University of Cape Town: UCT’s Dr Virginie Rozot awarded Wellcome Leap grant for TB research
Dr Rozot will study the human immune system’s response to the tuberculosis (TB) bacterium, Mycobacterium tuberculosis (M. tb), in the human thoracic lymph nodes and how these responses may fail to contain the mycobacteria, leading to the spread of the bacteria to other organs. This information has direct relevance to TB vaccine design and vaccination strategies.
“I think I jumped around my computer for hours after learning of the award outcome.”
“I am still in a state of shock. I think I jumped around my computer for hours after learning of the award outcome,” said Rozot, who is based at the Institute of Infectious Disease and Molecular Medicine.
“As a female early‑career researcher, this is an incredible opportunity to dig into a project for which I have a passion, with a fantastic team at SATVI and a network of South African and international collaborators.”
Rozot is collaborating with Dr Stephen Cose from the Medical Research Council/Uganda Virus Research Institute and London School of Hygiene & Tropical Medicine Uganda Research Unit; Associate Professor Ben Loos from Stellenbosch University; Professor Digby Warner from UCT; Assistant Professor Nima Aghaeepour from Stanford University; and Associate Professor Alex K Shalek from the Ragon Institute of Massachusetts General Hospital, Massachusetts Institute of Technology.
Wellcome Leap also awarded other TB‑related projects and encourages collaboration between different teams.
“We saw in the last 18 months of the COVID‑19 pandemic how funding and collaborative work are necessary ingredients for fighting infectious diseases,” said Rozot.
Shift in understanding
Rozot explained that the human lymph nodes are the primary site of initiation of the adaptive immune response but also provides niches for M. tb growth and persistence, which could be the place where the “war between host and pathogen is won or lost”.
The study, which will employ state‑of‑the‑art immunology, microscopy and microbiology approaches to model the disease trajectory, will involve cells from three anatomic compartments (the hilar, non‑draining thoracic lymph nodes, and blood) in a post‑mortem cohort of persons with TB, who are either infected or uninfected with HIV.

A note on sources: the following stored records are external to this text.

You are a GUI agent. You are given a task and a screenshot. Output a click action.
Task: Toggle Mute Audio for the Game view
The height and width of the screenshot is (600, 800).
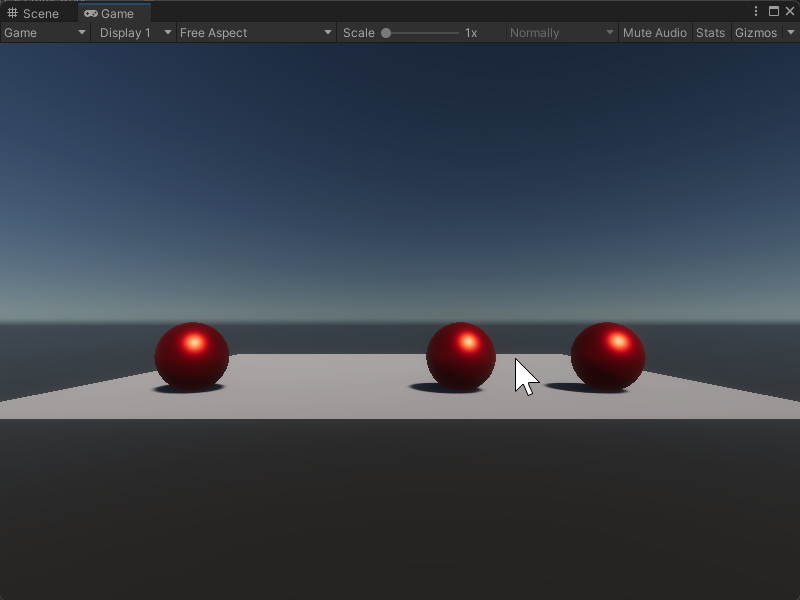click(654, 32)
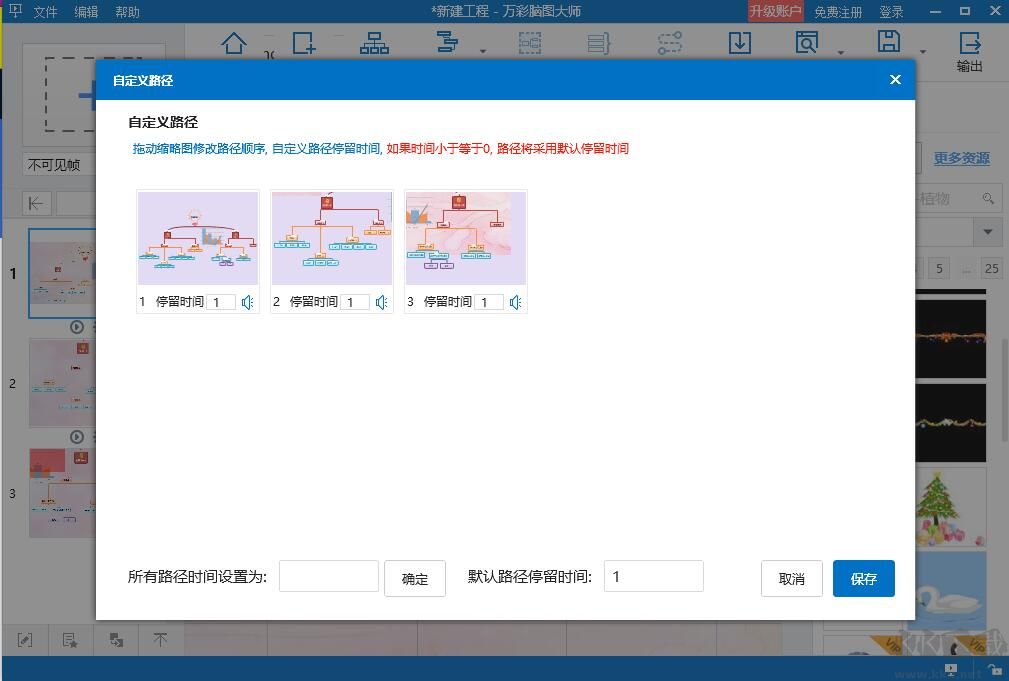The height and width of the screenshot is (681, 1009).
Task: Click the Save icon in the toolbar
Action: click(888, 43)
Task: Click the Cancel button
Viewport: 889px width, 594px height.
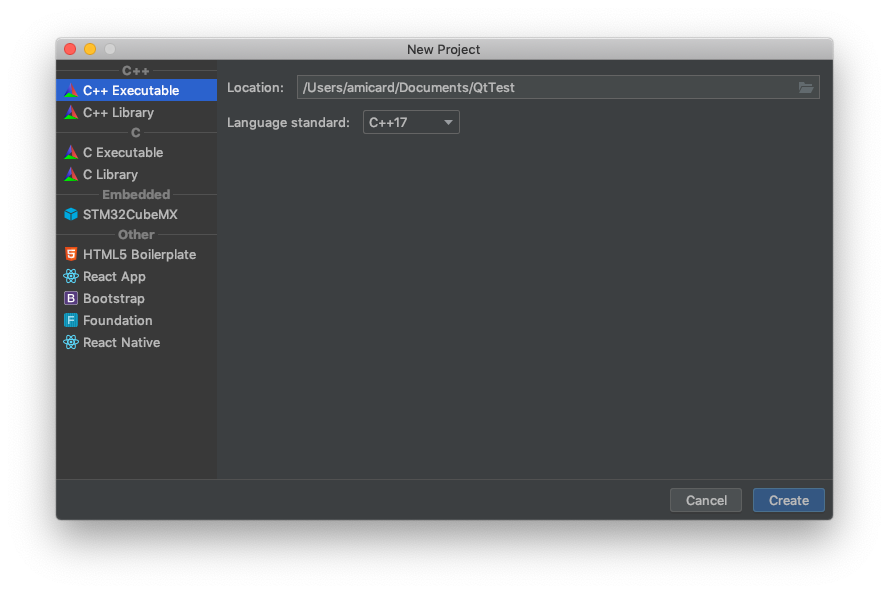Action: coord(706,500)
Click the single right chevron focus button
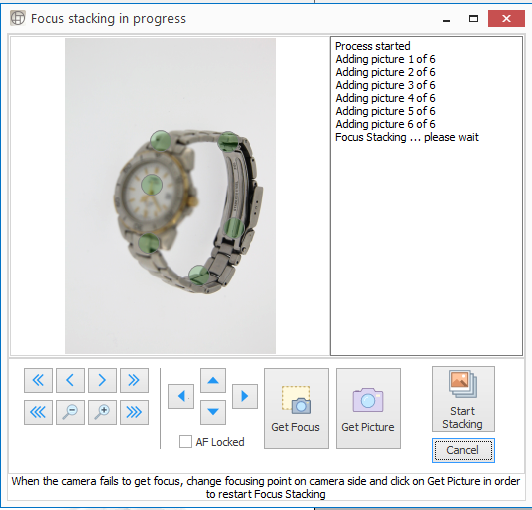The height and width of the screenshot is (510, 532). pyautogui.click(x=102, y=380)
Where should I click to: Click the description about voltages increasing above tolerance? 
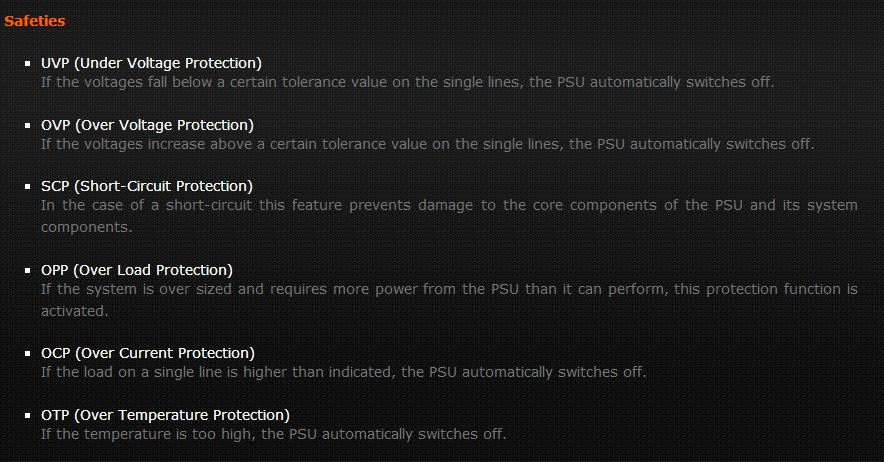pyautogui.click(x=427, y=143)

Results will be compared to a control group of healthy persons who died of trauma, but who were successfully controlling M. tb infection and so have the effective immune response to M. tb that may hold critical clues about how to develop better vaccines to control this virulent pathogen. This project will employ cutting‑edge technologies at a single‑cell resolution level to investigate how thousands of immune cells work together to achieve successful immunity.
“This research project marks a shift to better understand the host‑pathogen interaction in tissues, where ultimately the disease occurs,” said Rozot.
Understudied field
Human tissue immunology has been an understudied field of TB research, because in practice human tissue and disease lesions are typically only available for analysis after extremely TB diseased tissue areas are removed surgically where antibiotic TB drug therapy was unsuccessful. This represents an extreme profile of a failing immune response and is, therefore, not reflective of more subtle stages of M. tb infection and disease.

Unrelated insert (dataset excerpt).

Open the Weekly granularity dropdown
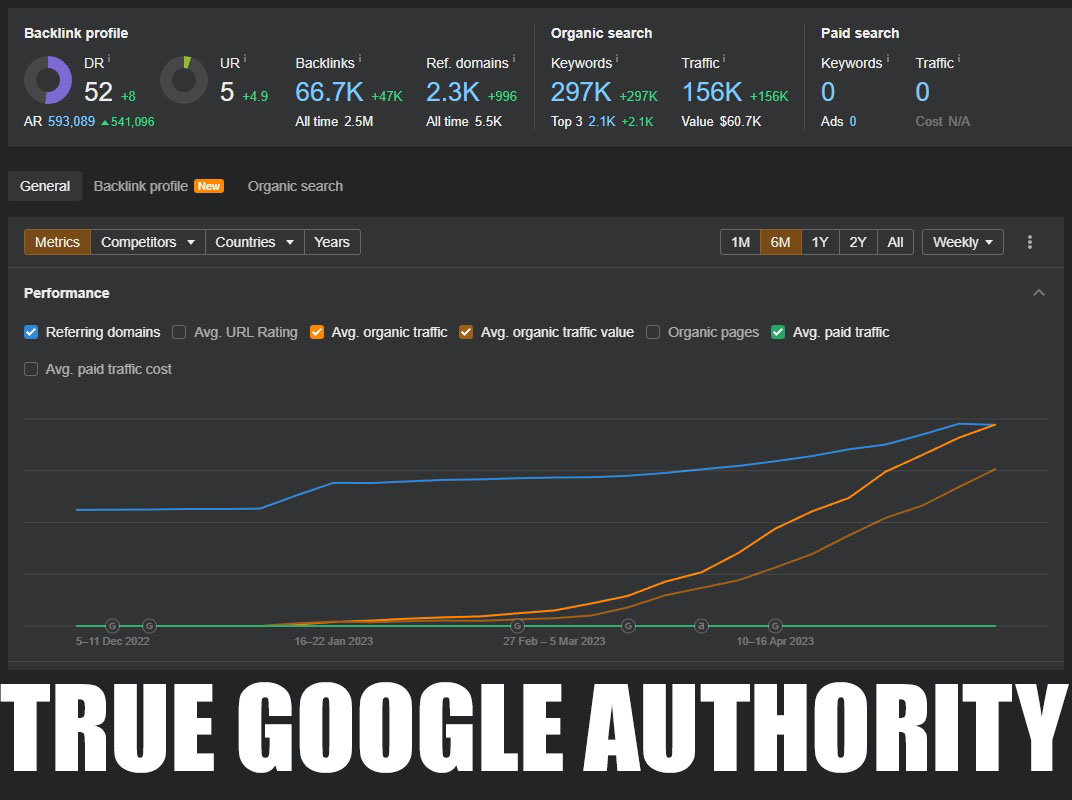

“This project signals a new page in the SATVI research repertoire.”
“This project signals a new page in the SATVI research repertoire because so far we have been working on TB vaccine trials and their immunology, as well as research projects where we have mostly focused on human blood. More recently, this focus has shifted to cells from the lung collected by bronchoalveolar lavage as a proxy for the site of M. tb infection,” said Rozot.
Project aim
According to the World Health Organization, worldwide, TB is the leading cause of death from a single infectious agent, killing 1.4 million people globally and 454 000 people in South Africa during 2019. TB is estimated to have killed between 1.6 and 1.8 million people globally in 2020.
This year marks the 100th year of use of the only approved vaccine, Bacille Calmette Guérin (BCG). BCG is effective at preventing serious forms of disseminated TB in children, but has limited effectiveness against lung TB disease, especially in adolescents and adults.
Rozot, who graduated with a PhD from the University of Lausanne, Switzerland, focusing on the study of M. tb-specific T-cell responses, said that “only more than a dozen TB vaccines are currently in clinical trials, which is in stark contrast with the COVID-19 vaccine pipeline with over 100 vaccines, of which 99 vaccines are in clinical trial development stage, and at least 20 authorised for emergency use.
According to Rozot, “in mice and non‑human primate models, successful TB vaccines appear to prevent the spread of M. tb from the lungs to lymph nodes. In both models, protection against the M. tb bacteria after BCG vaccination was correlated with colonisation by BCG of lung‑draining lymph nodes.
She added: “Understanding the role of lymph nodes in the containment or the dissemination of TB disease in humans is the aim of this project.”